Leçon 12 Le plan d’organisation démocratique

Dans cette leçon :

L’objectif de démocratisation

Le choix tactique d’un statut juridique

Le remplacement du salariat par le partenariat

Le contrat d’association

Les pratiques de démocratie participative

12.1L’objectif de démocratisation

Le plan stratégique de l’entreprise sociale précise les objectifs et les activités à réaliser pour accomplir sa mission sociale et produire les impacts recherchés.

Le plan d’organisation dit comment l’entreprise va se structurer et fonctionner pour diriger, piloter, gérer l’entreprise : comment en somme sera mis en œuvre le processus de prise de décision démocratique qui caractérise aussi l’entreprise sociale. (Voir L’entreprise sociale, une association de démocratie participative)

En attendant une société où l’entrepreneuriat social sera la règle, la question pratique qui se pose est : que peut-il être fait, sous le capitalisme, pour avancer, ici et maintenant, dans la voie de la démocratisation?

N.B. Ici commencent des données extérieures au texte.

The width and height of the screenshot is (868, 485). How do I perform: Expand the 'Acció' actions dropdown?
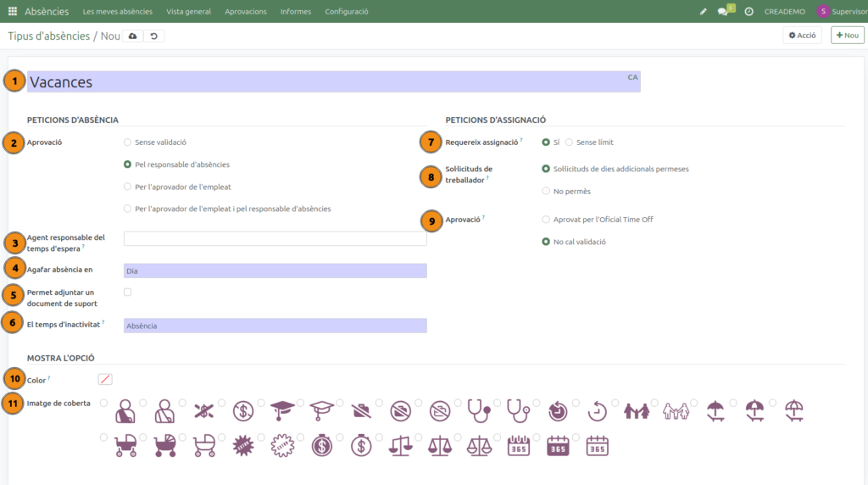click(x=802, y=36)
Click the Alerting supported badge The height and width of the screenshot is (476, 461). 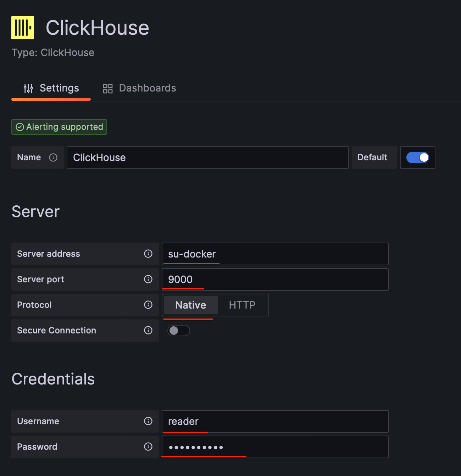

La réponse dépend d’abord des institutions qui seront mises en place. En pra­tique trois questions se posent, celles du statut juridique de l’entreprise, du rap­port salarial, et de la mise en place de l’association.

Ensuite c’est le fonctionnement réellement démocratique au sein de ces institu­tions, pas seulement dans la forme mais aussi dans les faits, qui est l’enjeu.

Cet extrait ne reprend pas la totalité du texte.